- EXERCISE DETAILS
Please reproduce every one of the entries below word for word, without changing anything.

• • • • •

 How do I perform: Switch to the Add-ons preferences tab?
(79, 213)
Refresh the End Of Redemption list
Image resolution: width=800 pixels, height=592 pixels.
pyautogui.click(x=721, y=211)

• • • • •

- THE REPLY
 How do I perform: Switch to the Add-ons preferences tab?
(79, 213)
Refresh the End Of Redemption list
Image resolution: width=800 pixels, height=592 pixels.
pyautogui.click(x=721, y=211)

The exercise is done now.